Nevi on the scalp occur most frequently on the occipital region, followed by left parietal region, right parietal region, and frontal region (Fig 25.69).¹ Their number is related to the number of total body nevi and are most common in the fourth decade of life (mean age 35 years).¹ Nevi on the scalp show male predominance.

Fig. 25.69 Scalp nevus: lesions at this site may on occasions show cytological features that can raise concern for a diagnosis of melanoma by the unwary. Note the central pallor with a rim of hyperpigmentation.

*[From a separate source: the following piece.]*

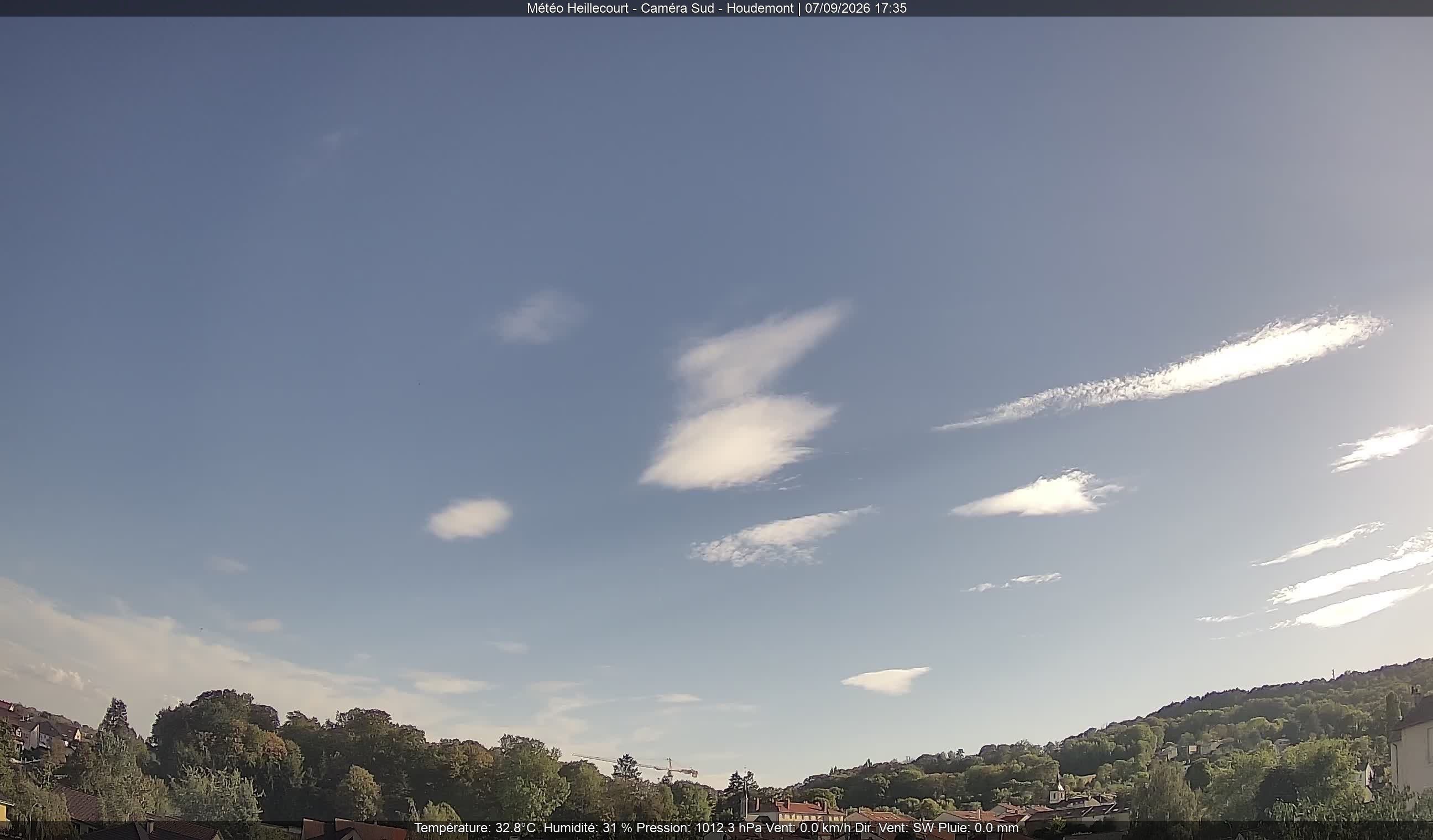Screen dimensions: 1433x840
Task: Click the 17:35 timestamp
Action: pyautogui.click(x=890, y=8)
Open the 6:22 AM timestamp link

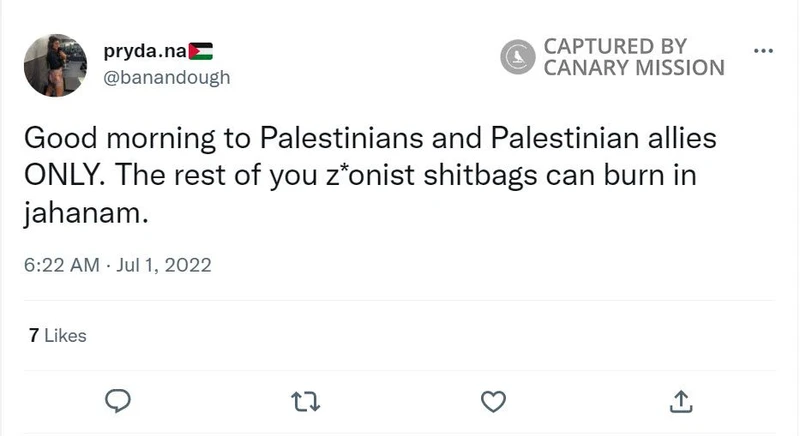point(62,266)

About 10% of nevi on the scalp show disturbing histological features.² Such nevi are usually seen in adolescents.² They have histological features similar to those found on lesions in the mammary line, genital area, and flexural sites.

Histological features

Atypical nevi on the scalp are characterized by asymmetry and poor lateral circumscription (Figs 25.70–25.74).² The junctional component consists of large nests of melanocytes located at the tips and sides of rete ridges and randomly scattered along the dermoepidermal junction. In addition, melanocytic nests show variation in shape, with frequent bizarre forms and discohesion of tumor cells within them. Involvement of skin adnexa can be seen. Focal lentiginous proliferation along the dermoepidermal junction is frequently present. Melanocytic atypia is usually mild (although occasionally severe cytological atypia is present) and random, and consists of hyperchromatic nuclei and indistinct nucleoli. Upward migration of isolated melanocytes can sometimes be seen in the central part of the lesion. The dermal melanocytic component is unremarkable, although occasionally mitotic activity can be seen.

Fig. 25.70 Scalp nevus: even at low-power magnification, large expansile junctional nests can be appreciated.